- _INSTRUCTIONS TO FOLLOW_
After finding the line that includes "Image resolution: width=1520" in the records below, transcribe it and each line after it through the last, exactly, and add nothing.

- _PROVIDED DATA_
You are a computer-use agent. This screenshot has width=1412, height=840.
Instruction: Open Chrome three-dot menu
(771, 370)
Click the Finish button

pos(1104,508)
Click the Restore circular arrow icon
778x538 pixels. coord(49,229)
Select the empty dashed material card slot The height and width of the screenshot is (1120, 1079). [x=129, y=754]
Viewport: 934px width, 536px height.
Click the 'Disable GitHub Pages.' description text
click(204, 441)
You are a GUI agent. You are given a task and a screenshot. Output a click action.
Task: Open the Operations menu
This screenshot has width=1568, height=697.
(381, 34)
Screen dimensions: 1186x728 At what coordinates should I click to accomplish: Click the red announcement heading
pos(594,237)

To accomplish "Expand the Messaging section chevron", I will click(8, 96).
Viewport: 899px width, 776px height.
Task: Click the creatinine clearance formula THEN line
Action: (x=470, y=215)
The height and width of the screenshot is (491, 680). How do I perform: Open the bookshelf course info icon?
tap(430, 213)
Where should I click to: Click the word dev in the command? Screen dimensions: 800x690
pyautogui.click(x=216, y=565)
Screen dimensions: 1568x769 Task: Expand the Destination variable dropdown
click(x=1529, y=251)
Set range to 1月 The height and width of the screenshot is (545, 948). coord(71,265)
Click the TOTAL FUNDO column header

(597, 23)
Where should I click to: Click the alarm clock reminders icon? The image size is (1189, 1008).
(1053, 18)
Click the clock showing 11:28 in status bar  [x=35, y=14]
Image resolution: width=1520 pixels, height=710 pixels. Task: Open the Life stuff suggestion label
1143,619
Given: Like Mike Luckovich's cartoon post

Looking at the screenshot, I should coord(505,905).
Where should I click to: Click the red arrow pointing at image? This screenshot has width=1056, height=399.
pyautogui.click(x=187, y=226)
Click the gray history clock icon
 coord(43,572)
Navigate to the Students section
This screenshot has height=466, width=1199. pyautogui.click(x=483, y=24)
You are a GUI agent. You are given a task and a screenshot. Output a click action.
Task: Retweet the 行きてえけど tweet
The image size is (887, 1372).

- _WRITTEN REPLY_
Image resolution: width=1520 pixels, height=710 pixels. Task: Open the Life stuff suggestion label
1143,619
Given: Like Mike Luckovich's cartoon post

Looking at the screenshot, I should coord(505,905).
Where should I click to: Click the red arrow pointing at image? This screenshot has width=1056, height=399.
pyautogui.click(x=187, y=226)
Click the gray history clock icon
 coord(43,572)
Navigate to the Students section
This screenshot has height=466, width=1199. pyautogui.click(x=483, y=24)
You are a GUI agent. You are given a task and a screenshot. Output a click action.
Task: Retweet the 行きてえけど tweet
The image size is (887, 1372).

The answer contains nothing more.